--- Data for the task Enclosed Below ---

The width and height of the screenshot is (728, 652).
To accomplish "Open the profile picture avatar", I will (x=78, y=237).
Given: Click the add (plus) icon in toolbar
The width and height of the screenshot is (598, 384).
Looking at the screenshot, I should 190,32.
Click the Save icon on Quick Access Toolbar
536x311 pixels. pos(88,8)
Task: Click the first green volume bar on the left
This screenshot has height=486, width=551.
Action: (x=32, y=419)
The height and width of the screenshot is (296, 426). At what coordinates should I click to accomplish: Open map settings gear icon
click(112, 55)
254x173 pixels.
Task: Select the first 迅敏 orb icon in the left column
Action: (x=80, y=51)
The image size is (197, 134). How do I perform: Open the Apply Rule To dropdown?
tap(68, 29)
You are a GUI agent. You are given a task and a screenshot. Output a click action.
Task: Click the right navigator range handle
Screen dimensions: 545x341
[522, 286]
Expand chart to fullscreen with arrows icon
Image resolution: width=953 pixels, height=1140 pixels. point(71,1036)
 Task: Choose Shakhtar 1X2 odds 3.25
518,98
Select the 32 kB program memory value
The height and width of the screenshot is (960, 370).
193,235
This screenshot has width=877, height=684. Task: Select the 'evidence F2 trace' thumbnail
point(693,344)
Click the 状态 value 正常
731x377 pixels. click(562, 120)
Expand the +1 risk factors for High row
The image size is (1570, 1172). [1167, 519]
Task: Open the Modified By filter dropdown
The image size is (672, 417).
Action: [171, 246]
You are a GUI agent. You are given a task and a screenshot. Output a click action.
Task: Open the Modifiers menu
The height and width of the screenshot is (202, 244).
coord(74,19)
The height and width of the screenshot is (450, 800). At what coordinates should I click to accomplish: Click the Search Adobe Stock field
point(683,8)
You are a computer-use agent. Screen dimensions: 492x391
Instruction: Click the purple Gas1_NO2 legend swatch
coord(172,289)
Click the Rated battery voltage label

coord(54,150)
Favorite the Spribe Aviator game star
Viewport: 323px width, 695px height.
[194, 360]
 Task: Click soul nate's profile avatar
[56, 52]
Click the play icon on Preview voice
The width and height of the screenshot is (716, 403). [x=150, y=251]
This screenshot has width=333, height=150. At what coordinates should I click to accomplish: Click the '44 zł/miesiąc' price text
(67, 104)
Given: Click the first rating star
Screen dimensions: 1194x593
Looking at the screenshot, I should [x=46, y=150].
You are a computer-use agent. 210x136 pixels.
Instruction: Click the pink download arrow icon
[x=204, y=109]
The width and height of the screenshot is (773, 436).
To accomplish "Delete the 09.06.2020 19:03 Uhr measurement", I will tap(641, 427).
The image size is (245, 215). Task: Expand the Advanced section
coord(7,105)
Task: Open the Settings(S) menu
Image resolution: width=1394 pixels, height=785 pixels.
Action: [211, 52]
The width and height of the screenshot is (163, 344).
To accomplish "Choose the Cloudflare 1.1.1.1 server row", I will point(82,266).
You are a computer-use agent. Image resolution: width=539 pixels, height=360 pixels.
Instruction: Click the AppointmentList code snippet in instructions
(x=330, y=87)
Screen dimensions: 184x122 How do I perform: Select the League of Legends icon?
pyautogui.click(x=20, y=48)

--- End of Enclosed Data for the task ---

■ Activity
Could all of the entries be retyped word for word?

■ Exercise output
The width and height of the screenshot is (728, 652).
To accomplish "Open the profile picture avatar", I will (x=78, y=237).
Given: Click the add (plus) icon in toolbar
The width and height of the screenshot is (598, 384).
Looking at the screenshot, I should 190,32.
Click the Save icon on Quick Access Toolbar
536x311 pixels. pos(88,8)
Task: Click the first green volume bar on the left
This screenshot has height=486, width=551.
Action: (x=32, y=419)
The height and width of the screenshot is (296, 426). At what coordinates should I click to accomplish: Open map settings gear icon
click(112, 55)
254x173 pixels.
Task: Select the first 迅敏 orb icon in the left column
Action: (x=80, y=51)
The image size is (197, 134). How do I perform: Open the Apply Rule To dropdown?
tap(68, 29)
You are a GUI agent. You are given a task and a screenshot. Output a click action.
Task: Click the right navigator range handle
Screen dimensions: 545x341
[522, 286]
Expand chart to fullscreen with arrows icon
Image resolution: width=953 pixels, height=1140 pixels. point(71,1036)
 Task: Choose Shakhtar 1X2 odds 3.25
518,98
Select the 32 kB program memory value
The height and width of the screenshot is (960, 370).
193,235
This screenshot has width=877, height=684. Task: Select the 'evidence F2 trace' thumbnail
point(693,344)
Click the 状态 value 正常
731x377 pixels. click(562, 120)
Expand the +1 risk factors for High row
The image size is (1570, 1172). [1167, 519]
Task: Open the Modified By filter dropdown
The image size is (672, 417).
Action: [171, 246]
You are a GUI agent. You are given a task and a screenshot. Output a click action.
Task: Open the Modifiers menu
The height and width of the screenshot is (202, 244).
coord(74,19)
The height and width of the screenshot is (450, 800). At what coordinates should I click to accomplish: Click the Search Adobe Stock field
point(683,8)
You are a computer-use agent. Screen dimensions: 492x391
Instruction: Click the purple Gas1_NO2 legend swatch
coord(172,289)
Click the Rated battery voltage label

coord(54,150)
Favorite the Spribe Aviator game star
Viewport: 323px width, 695px height.
[194, 360]
 Task: Click soul nate's profile avatar
[56, 52]
Click the play icon on Preview voice
The width and height of the screenshot is (716, 403). [x=150, y=251]
This screenshot has width=333, height=150. At what coordinates should I click to accomplish: Click the '44 zł/miesiąc' price text
(67, 104)
Given: Click the first rating star
Screen dimensions: 1194x593
Looking at the screenshot, I should [x=46, y=150].
You are a computer-use agent. 210x136 pixels.
Instruction: Click the pink download arrow icon
[x=204, y=109]
The width and height of the screenshot is (773, 436).
To accomplish "Delete the 09.06.2020 19:03 Uhr measurement", I will tap(641, 427).
The image size is (245, 215). Task: Expand the Advanced section
coord(7,105)
Task: Open the Settings(S) menu
Image resolution: width=1394 pixels, height=785 pixels.
Action: [211, 52]
The width and height of the screenshot is (163, 344).
To accomplish "Choose the Cloudflare 1.1.1.1 server row", I will point(82,266).
You are a computer-use agent. Image resolution: width=539 pixels, height=360 pixels.
Instruction: Click the AppointmentList code snippet in instructions
(x=330, y=87)
Screen dimensions: 184x122 How do I perform: Select the League of Legends icon?
pyautogui.click(x=20, y=48)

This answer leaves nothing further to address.